__Work order A__:
In the article on sleep deprivation below, list the symptoms that FFI patients are said to exhibit besides their worsening insomnia.
__Work order B__:
Render this sentence from the article on sleep deprivation below into Spanish: "We are built to withstand a certain degree of sleep deprivation."

__Selected excerpt__:
────────────────

CNET: Tech website writer speaks with experts to find out how deadly sleep deprivation can be.
“There is no evidence that a lack of sleep can directly kill you,” deadpans Annie Miller, sleep specialist and psychotherapist at DC Metro Sleep and Psychotherapy.
One extremely rare, hereditary disease seems to cause death via sleep deprivation. Fatal familial insomnia (FFI) starts with mild insomnia but progresses quickly, eventually leading to a complete inability to sleep. FFI patients also exhibit symptoms of dementia, difficulty controlling the body and degeneration of autonomic functions, such as digestion and temperature regulation.
Still, this is a neurodegenerative disease that affects the brain, Miller says, and “it’s more likely that FFI patients die from neural degeneration, as opposed to lack of sleep.”
Interestingly, Miller encourages people not to be afraid of sleep deprivation, despite the known ill effects. “I think people are afraid of not sleeping and it contributes to the worsening of insomnia,” she says. “Think about parents of newborns. We are built to withstand a certain degree of sleep deprivation.” Miller has a good point. Humans seem to be relatively capable during periods of sleep deprivation, complete or partial, although daily tasks feel more difficult and mundane. Randy Gardner would certainly say so.

────────────────

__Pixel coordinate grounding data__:
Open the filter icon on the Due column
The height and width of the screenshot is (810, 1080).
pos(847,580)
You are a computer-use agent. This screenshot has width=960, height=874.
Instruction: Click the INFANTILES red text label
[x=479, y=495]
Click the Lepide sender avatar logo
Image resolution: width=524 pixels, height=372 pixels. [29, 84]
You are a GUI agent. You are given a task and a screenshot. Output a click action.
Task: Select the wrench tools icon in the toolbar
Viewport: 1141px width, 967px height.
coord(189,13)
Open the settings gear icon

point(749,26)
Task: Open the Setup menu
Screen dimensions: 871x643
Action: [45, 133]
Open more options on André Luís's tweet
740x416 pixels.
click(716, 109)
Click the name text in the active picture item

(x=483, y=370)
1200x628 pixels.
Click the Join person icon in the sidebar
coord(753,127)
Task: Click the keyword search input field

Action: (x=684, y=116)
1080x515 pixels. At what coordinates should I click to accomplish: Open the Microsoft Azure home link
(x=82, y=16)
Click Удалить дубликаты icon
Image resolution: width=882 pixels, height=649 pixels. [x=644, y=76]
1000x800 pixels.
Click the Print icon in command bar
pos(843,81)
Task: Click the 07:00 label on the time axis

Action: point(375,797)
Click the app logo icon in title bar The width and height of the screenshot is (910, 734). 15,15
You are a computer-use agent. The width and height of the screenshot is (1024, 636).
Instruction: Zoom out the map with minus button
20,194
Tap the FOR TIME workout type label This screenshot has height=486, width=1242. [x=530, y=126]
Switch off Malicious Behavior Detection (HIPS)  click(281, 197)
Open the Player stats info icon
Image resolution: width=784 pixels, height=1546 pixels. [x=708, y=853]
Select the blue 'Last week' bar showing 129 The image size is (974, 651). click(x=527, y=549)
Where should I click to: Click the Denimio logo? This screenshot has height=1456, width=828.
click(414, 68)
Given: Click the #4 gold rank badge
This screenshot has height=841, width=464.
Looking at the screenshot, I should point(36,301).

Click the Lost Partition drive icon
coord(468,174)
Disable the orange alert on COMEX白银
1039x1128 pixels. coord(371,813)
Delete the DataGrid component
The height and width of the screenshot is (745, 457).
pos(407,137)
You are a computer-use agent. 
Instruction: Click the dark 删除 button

────────────────

__Exercise response A__:
- Dementia
- Difficulty controlling the body
- Degeneration of autonomic functions, such as digestion and temperature regulation

__Exercise response B__:
Estamos hechos para soportar cierto grado de privación del sueño.